Trecho do documento:
_____
São 1500 hp’s de potência divididos em dois motores responsáveis por empurrar mais de cem metros de comprimento por 15 metros de largura de puro ferro. Esse é o tamanho do Trevo Nordeste, navio da Companhia Aliança de Navegação, transportadora de grãos, commodities, madeira e celulose, que trafega pelas hidrovias do Rio Grande do Sul entre as cidades de Taquari, Canoas, Guaíba, Porto Alegre e Rio Grande. Se por um lado, os motores movimentam o navio, por outro, são os tripulantes os responsáveis pela direção e transporte da carga em segurança.
_____
O que fazer: Pode devolver, sem alterações, a parte do texto sobre o navio Trevo Nordeste que começa nas palavras "São 1500 hp’s" e para logo depois de "carga em segurança."?
_____
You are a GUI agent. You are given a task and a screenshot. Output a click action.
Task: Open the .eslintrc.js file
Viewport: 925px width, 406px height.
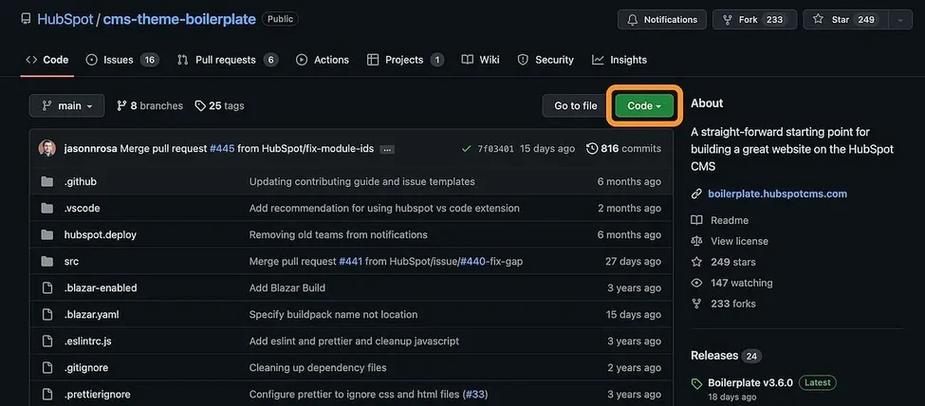(87, 341)
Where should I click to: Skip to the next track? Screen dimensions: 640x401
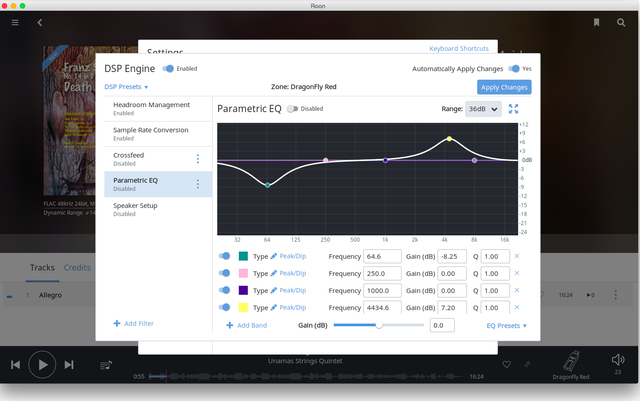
_____
Solução abaixo:
São 1500 hp’s de potência divididos em dois motores responsáveis por empurrar mais de cem metros de comprimento por 15 metros de largura de puro ferro. Esse é o tamanho do Trevo Nordeste, navio da Companhia Aliança de Navegação, transportadora de grãos, commodities, madeira e celulose, que trafega pelas hidrovias do Rio Grande do Sul entre as cidades de Taquari, Canoas, Guaíba, Porto Alegre e Rio Grande. Se por um lado, os motores movimentam o navio, por outro, são os tripulantes os responsáveis pela direção e transporte da carga em segurança.